月曜日, 9月 30, 2013

「潮騒のメモリー」は80年代アイドルとアイドル歌謡への愛とオマージュがいっぱい

NHK連続テレビ小説『あまちゃん』が終わった。それにしても、主題歌ともいうべき「潮騒のメモリー」にはドラマの伏線がいろいろ隠されていた。ドラマが終わって改めて脚本の宮藤官九郎の謎解きの面白さをちょっと味わっている。

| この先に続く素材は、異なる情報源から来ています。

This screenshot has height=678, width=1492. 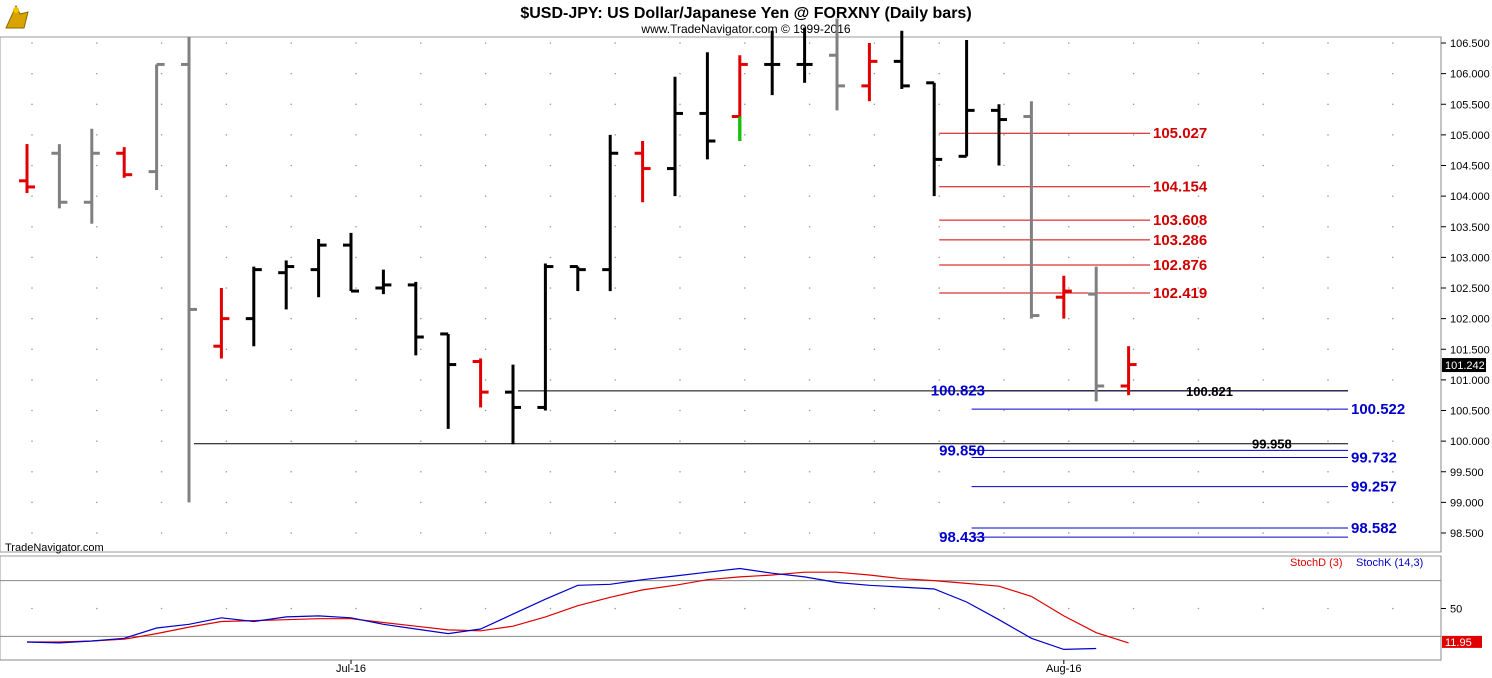 What do you see at coordinates (1470, 381) in the screenshot?
I see `y-tick-label: 101.000` at bounding box center [1470, 381].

「潮騒のメモリー」の歌詞が三島由紀夫の小説『潮騒』が原点になっているのは間違いないだろう。冒頭に出てくる「♪来てよ その火を 飛び越えて」という歌詞は、小説のハイライトシーンであり、歌島の監的哨で主人公の二人(初江と新治)が焚き火にあたりながら見つめ合い、そして抱き合う場面を連想させる。クドカンがこの有名小説を読んでいないわけはないだろう。

この『潮騒』は過去に5回も映画されているので、小説を読んでいなくてもこのシーンを知っている人は多いと思う。『潮騒』が最初に映画化されたのは1954年で、青山京子(現・小林旭夫人)&久保明というコンビで監督は谷口千吉。製作はゴジラ映画でお馴染みの田中友幸だった。次に映画化されたのは1964年で、主演は吉永小百合&浜田光夫という当時の日活の黄金コンビ(監督:森永健次郎)。3回目の映画化は1971年で、監督の森谷司郎は主演に小野里みどり&朝比奈逸人という無名の新人を起用した。第4作目が1975年封切りの山口百恵&三浦友和コンビ(監督:西河克己)で、おそらくこの映画がもっとも有名だろう。ただ、宮藤官九郎は1970年生まれなので、この映画をその時点では観てはいないだろう。そして、第5作目は1985年に堀ちえみ&鶴見辰吾(監督:小谷承靖)で映画化されている。

「♪来てよ その火を 飛び越えて」に続く、「♪砂に書いた アイ・ミス・ユー」という歌詞はおそらくパットブーンの「砂に書いた ラブレター」を念頭に「アイ・ミス・ユー」という80年代にちょっと流行ったフレーズを入れたように思える。

この冒頭の歌詞以降はご存知のように、ストーリーといろいろとリンクさせている。なかでも最終週で「♪三途の川の マーメイド 友だち少ない マーメイド」を薬師丸ひろ子に「♪3代前から マーメイド 親譲りの マーメイド」と歌わさせたのは珠玉な置き換えであった。またそれに続く「♪マーメイド 好きよ 嫌いよ」は松田聖子の『小麦色のマーメイド』の「♪好きよ 嫌いよ」を意識しているのではないだろうか。

他にも書きたいことはあるがそれは「あまラー」と呼ばれる人たちにまかせることにしよう。それにしても、この「潮騒のメモリー」の歌詞には宮藤官九郎の80年代アイドルおよびアイドル歌謡への愛とオマージュ(尊敬と敬意)がいっぱいである。